STL hashmap

Daniel Heiserer · Jan 13, 2004

Hello,

I used a unique associative container such as:
//---------------
map<vector<int>,double> X;
//---------------

In general I fill X with millions of entries.

Sorting plays no role for me. All I need is uniqueness
of the keys and speed when inserting them.
At the end I retrieve them using iterators from the beginning
to the end. Which should lead to constant complexity.

Memory requirement is important but less then speed.

Unfortunately the used "map" is too slow.
I need a faster implementation.

I found hash_map as an alterantive, but it does not work
by simply replacing "map" with "hash_map".

Can anybody help me out?
So is hash_map part of the STL?
When not where can I get a good implementation of it?

I use g++ 3.2.2 on linux.

-- thanks, daniel

tom_usenet · Jan 13, 2004

Hello,

I used a unique associative container such as:
//---------------
map<vector<int>,double> X;
//---------------

In general I fill X with millions of entries.

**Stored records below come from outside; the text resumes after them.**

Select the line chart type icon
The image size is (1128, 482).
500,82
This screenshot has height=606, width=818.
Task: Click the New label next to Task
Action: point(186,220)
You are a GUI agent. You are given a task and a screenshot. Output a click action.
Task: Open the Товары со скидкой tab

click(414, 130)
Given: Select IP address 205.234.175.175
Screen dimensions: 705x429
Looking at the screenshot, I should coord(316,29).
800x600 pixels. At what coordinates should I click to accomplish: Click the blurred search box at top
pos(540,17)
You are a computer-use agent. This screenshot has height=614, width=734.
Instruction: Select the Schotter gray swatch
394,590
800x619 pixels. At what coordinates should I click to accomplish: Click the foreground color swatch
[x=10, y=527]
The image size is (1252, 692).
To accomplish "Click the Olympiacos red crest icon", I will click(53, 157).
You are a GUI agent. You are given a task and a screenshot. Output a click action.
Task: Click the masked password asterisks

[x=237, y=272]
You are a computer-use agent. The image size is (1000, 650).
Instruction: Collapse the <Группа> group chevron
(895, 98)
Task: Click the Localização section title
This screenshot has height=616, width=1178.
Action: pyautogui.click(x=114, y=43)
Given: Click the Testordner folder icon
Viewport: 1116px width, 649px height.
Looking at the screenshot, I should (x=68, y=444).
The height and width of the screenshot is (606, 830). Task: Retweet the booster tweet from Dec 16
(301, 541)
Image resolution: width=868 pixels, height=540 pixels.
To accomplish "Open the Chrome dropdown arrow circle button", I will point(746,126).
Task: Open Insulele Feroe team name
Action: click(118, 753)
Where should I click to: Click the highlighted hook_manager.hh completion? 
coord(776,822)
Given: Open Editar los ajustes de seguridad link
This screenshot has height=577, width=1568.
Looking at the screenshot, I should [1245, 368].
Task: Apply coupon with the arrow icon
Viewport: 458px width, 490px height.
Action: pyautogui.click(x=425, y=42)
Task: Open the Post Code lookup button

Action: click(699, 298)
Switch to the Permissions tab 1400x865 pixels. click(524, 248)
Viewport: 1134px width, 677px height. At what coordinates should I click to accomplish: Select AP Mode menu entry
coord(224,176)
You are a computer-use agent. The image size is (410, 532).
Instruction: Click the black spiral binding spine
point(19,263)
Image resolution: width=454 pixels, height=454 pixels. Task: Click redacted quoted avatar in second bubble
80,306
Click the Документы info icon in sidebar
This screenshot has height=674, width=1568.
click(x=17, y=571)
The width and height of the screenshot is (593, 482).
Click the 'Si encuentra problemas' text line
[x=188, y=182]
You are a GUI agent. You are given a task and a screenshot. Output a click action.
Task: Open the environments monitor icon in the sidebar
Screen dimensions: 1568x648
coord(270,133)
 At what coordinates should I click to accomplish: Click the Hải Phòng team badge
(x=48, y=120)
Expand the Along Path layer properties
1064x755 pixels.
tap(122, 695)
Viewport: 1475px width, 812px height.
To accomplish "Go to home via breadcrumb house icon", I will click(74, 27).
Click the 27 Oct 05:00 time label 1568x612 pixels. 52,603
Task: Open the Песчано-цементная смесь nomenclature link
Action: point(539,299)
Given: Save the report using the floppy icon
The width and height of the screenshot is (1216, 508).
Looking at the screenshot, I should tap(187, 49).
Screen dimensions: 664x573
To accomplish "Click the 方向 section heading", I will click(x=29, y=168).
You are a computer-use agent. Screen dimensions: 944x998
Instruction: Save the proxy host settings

What code do you use to add element? There may be a more efficient
way.

Sorting plays no role for me. All I need is uniqueness
of the keys and speed when inserting them.

Why are you using vector<int> as your key? If there a fixed maximum
length of vector? How do you create the vector? You would probably get
an improvement from a custom key class.

At the end I retrieve them using iterators from the beginning
to the end. Which should lead to constant complexity.

Memory requirement is important but less then speed.

Unfortunately the used "map" is too slow.
I need a faster implementation.

I found hash_map as an alterantive, but it does not work
by simply replacing "map" with "hash_map".

No, you need to provide a hashing function at least.

Can anybody help me out?
So is hash_map part of the STL?

No. unordered_map is part of the draft standard library technical
report (TR1). It is basically hash_map by another name, with a few
differences from the various different hash_map versions in use.

When not where can I get a good implementation of it?

I use g++ 3.2.2 on linux.

GCC comes with an implementation <ext/hash_map>. I don't know how good
it is. Docs are here:

http://gcc.gnu.org/onlinedocs/libstdc++/ext/howto.html#1

You might be able to make std::map fast enough if you optimize your
use of it...

Tom

C++ FAQ: http://www.parashift.com/c++-faq-lite/
C FAQ: http://www.eskimo.com/~scs/C-faq/top.html

Daniel Heiserer · Jan 13, 2004

What code do you use to add element? There may be a more efficient
way.

vector<int> a;
double b;
X[a]=b;
// or
X[a]+=b;

Why are you using vector<int> as your key? If there a fixed maximum
length of vector? How do you create the vector? You would probably get
an improvement from a custom key class.

foreach of my maps the vectors have the same length, but I want to
use different maps. e.g. one with vectors of size 3 others with
longer or shorter ones. Before I "add" my element I "X.resize(length)"
the vectors.
map<vector<int>,double> X; // vector length 3
map<vector<int>,double> Y; // vector lenght 5

Of course this distinction has to be made during runtime.
How much would a

hash_map<int[3],double> X;

speed that up? And how much memory would I save?

No, you need to provide a hashing function at least.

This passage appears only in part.